Ich schreibe nun über den Weg LobbyControl nochmal.
Mir ist nicht mehr einsichtlich, wie und warum ich die SPD in Land, Bund, Europa unterstützen soll.
Wetten zu verkaufen und dafür Provisionen einzustreichen kann nicht Aufgabe einer Bank sein und auch nicht einer Sparkasse. Das gehört verboten. Die Rolle der SPD entspricht nicht meinem Selbstverständnis als Sozialdemokrat.

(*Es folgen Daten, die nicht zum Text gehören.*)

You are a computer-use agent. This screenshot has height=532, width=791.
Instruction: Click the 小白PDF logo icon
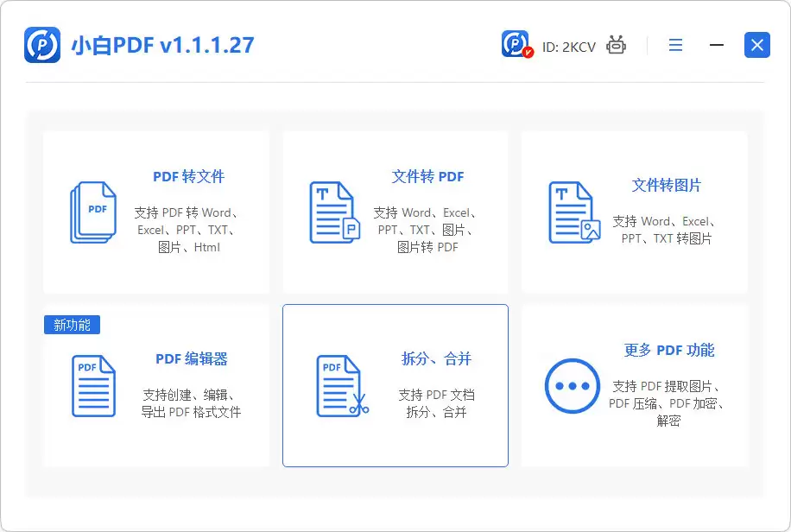click(x=41, y=44)
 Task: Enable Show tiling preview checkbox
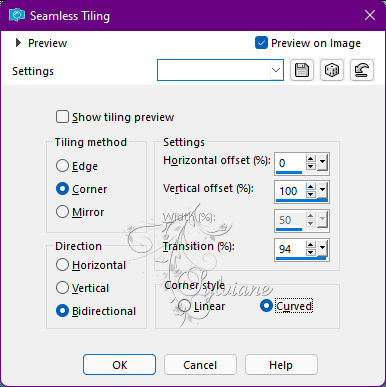[62, 117]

Die Frage der Offenlegung oder Weitergabe von Provisionen bei "Finanzprodukten" - die es für mich nicht geben darf - scheint mir ein tiefer gehendes Missverständnis der Sozialdemokratie zu sein.
Viele Grüße
Heinz
Bester Heinz,
ich nehme an, Du spielst in Deiner Anfrage auf das sog. MiFID II-Gesetzespaket an, über das wir Ende Oktober im Europäischen Parlament abgestimmt haben.
Ziel des MiFID-II-Pakets ist es, u.a. den Anlegerschutz zu stärken.
Dabei war die Haltung des Europäischen Parlamentes, dass sich künftig kein Anlageberater in Europa ´unabhängig´ nennen darf, wenn er Provisionen von einzelnen Auftraggebern erhält oder deren Anlageprodukte strukturell bevorteilt.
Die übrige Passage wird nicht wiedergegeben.